• **What you have to do**
Look through the listing and report every line that has "agent" in it.

• **Record set**

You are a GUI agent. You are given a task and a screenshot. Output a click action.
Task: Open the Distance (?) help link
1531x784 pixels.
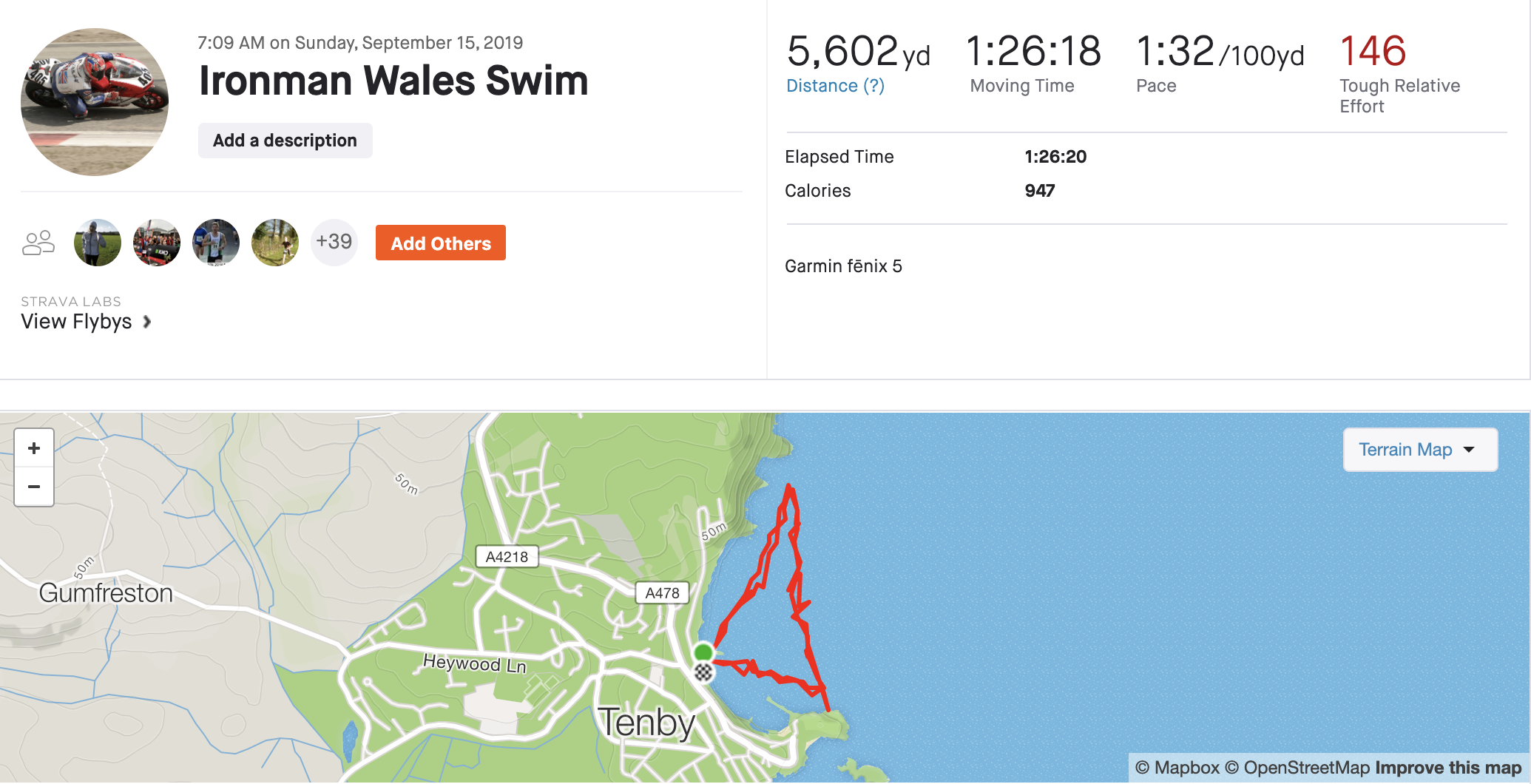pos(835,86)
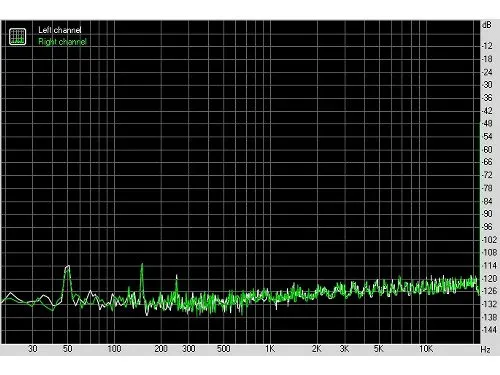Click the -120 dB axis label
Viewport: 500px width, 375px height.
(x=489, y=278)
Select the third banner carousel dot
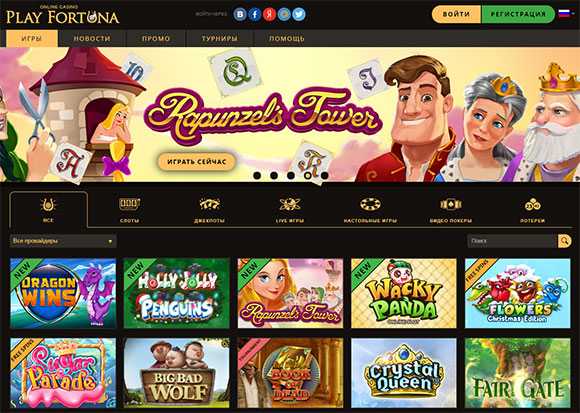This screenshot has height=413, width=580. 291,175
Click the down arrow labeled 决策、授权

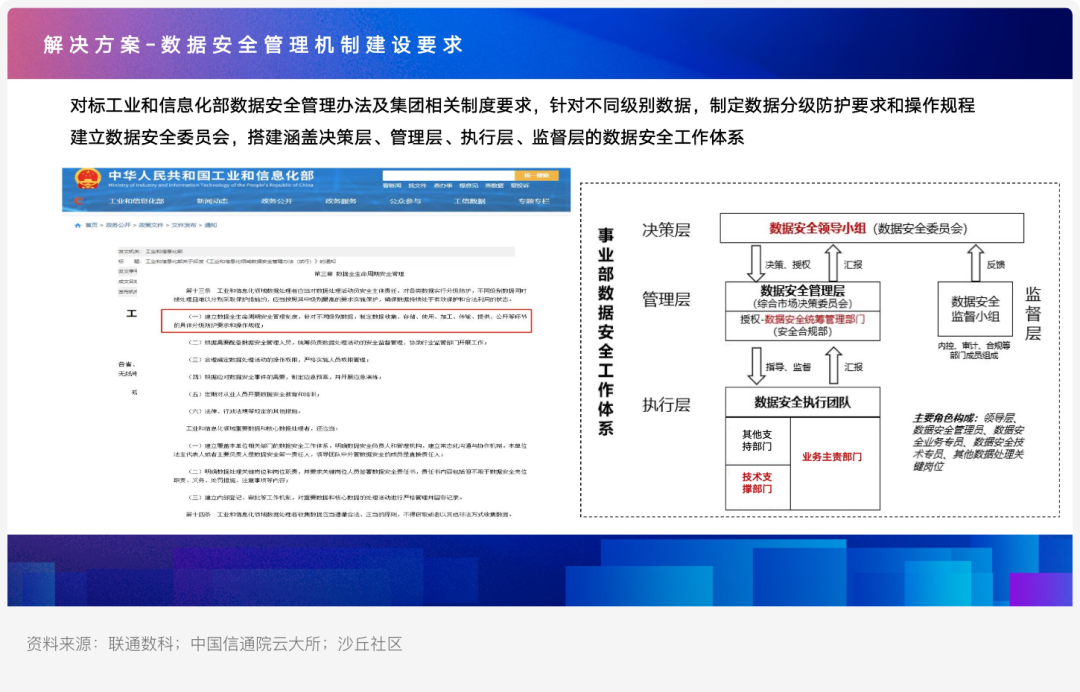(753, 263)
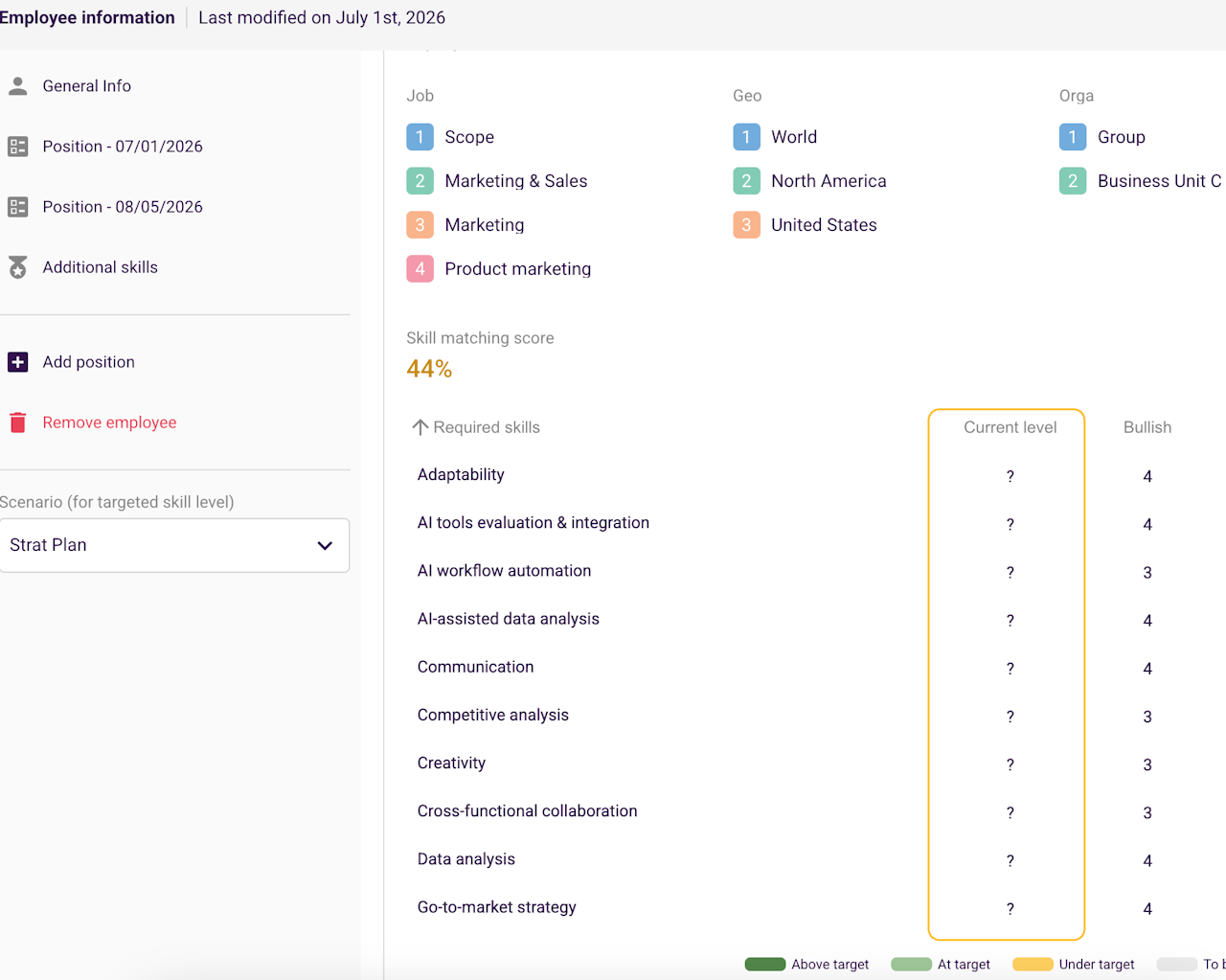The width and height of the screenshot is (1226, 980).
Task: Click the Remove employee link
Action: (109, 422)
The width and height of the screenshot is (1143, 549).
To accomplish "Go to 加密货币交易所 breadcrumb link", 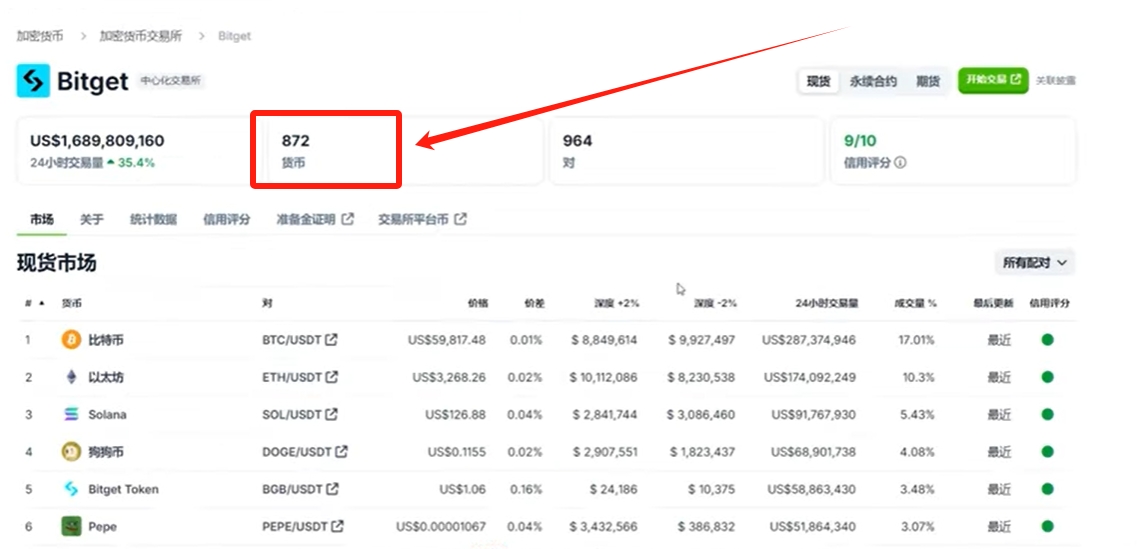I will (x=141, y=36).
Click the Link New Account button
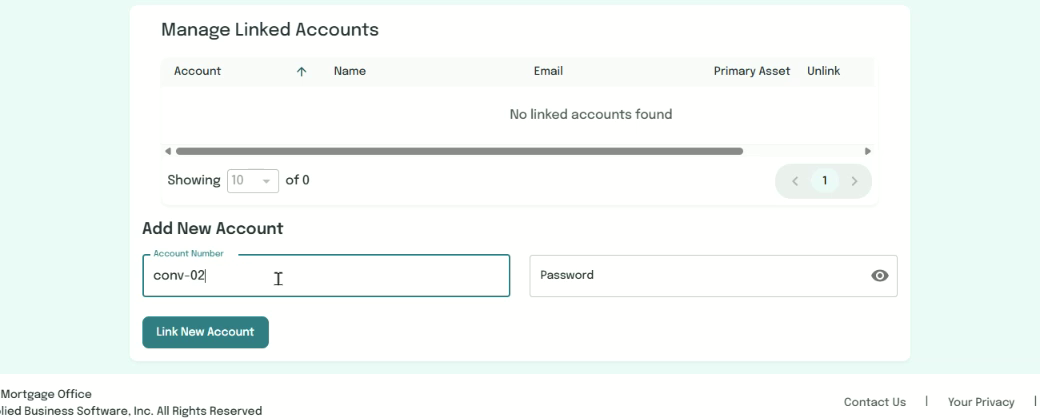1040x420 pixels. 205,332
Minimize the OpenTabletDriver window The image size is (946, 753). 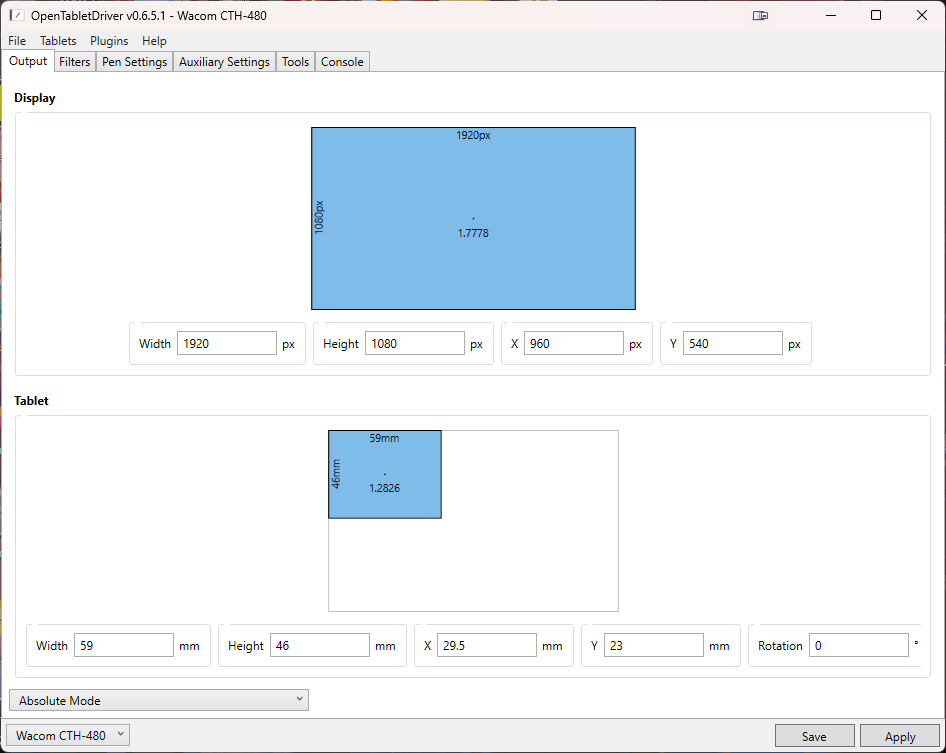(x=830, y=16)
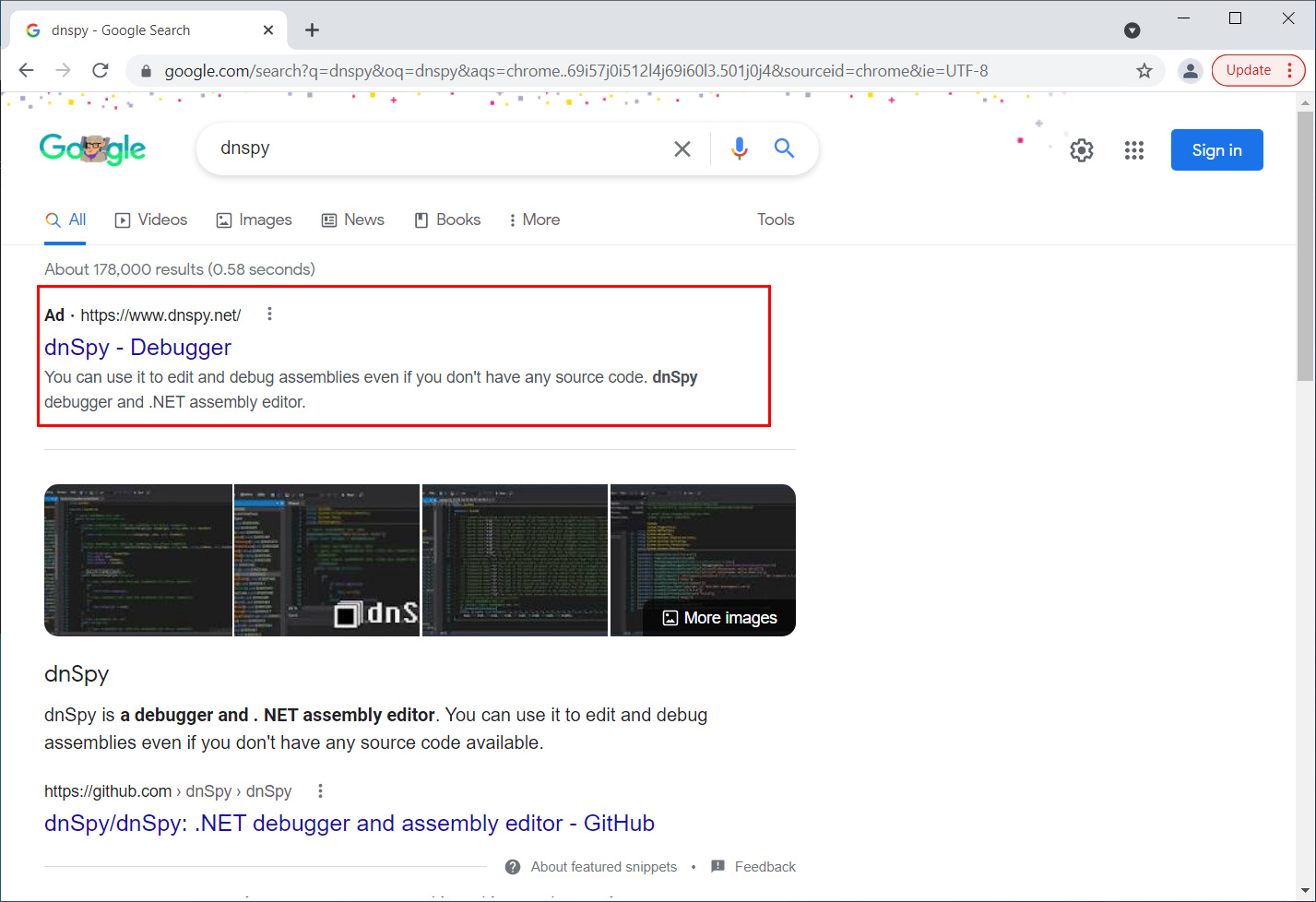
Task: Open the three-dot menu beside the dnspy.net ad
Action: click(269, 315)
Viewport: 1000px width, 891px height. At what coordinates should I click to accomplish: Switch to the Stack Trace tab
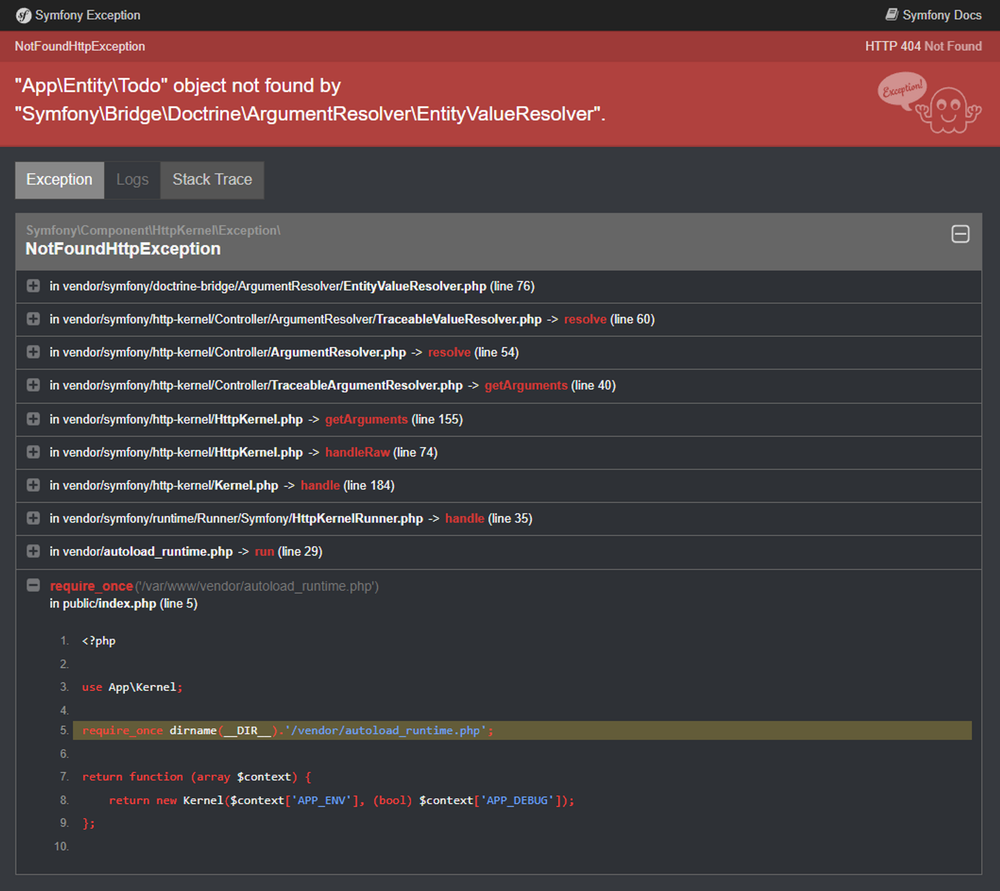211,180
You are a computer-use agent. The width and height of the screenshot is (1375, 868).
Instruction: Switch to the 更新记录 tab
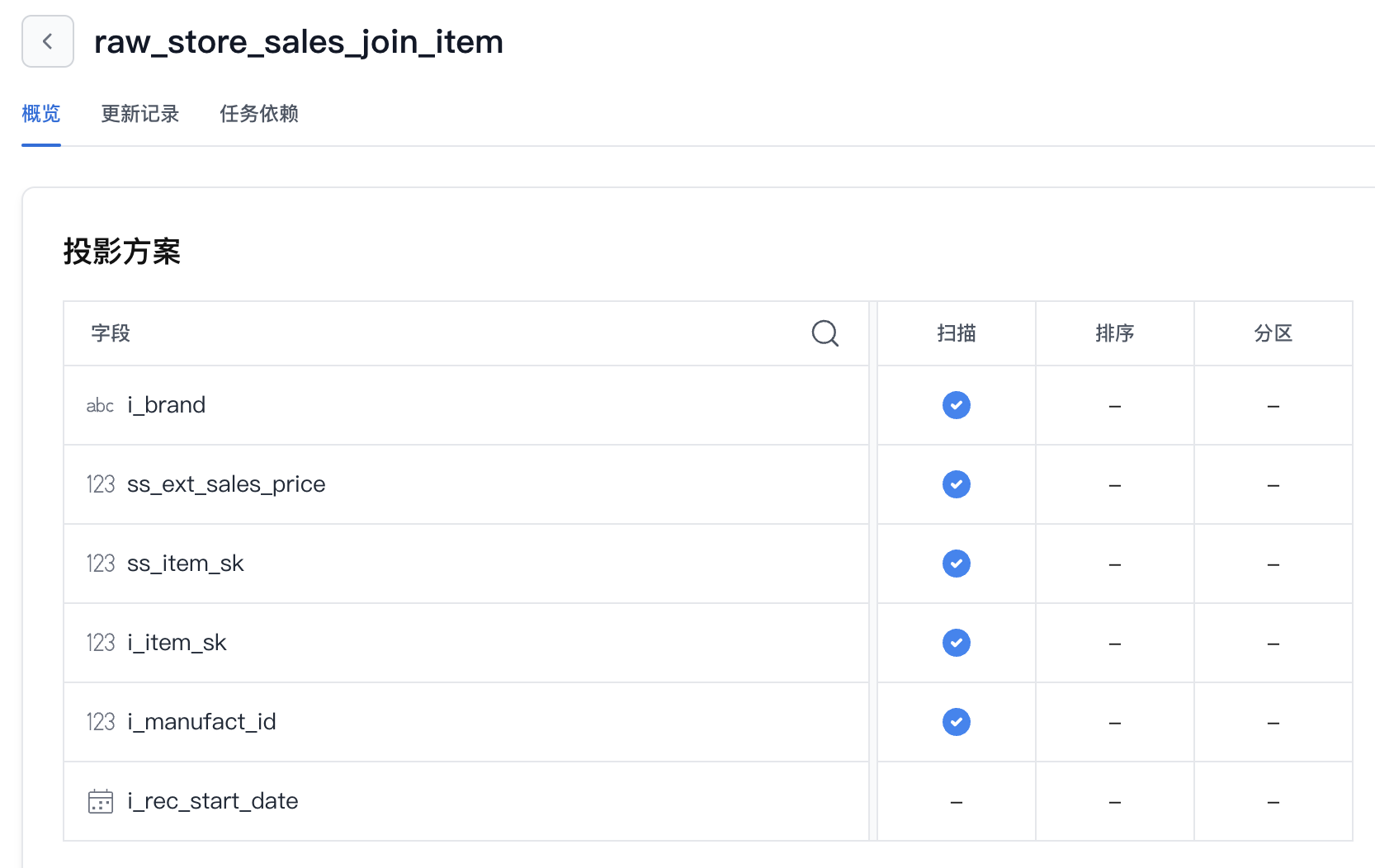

• **Solution for this task**
You are a GUI agent. You are given a task and a screenshot. Output a click action.
You are a computer-use agent. The width and height of the screenshot is (1375, 868).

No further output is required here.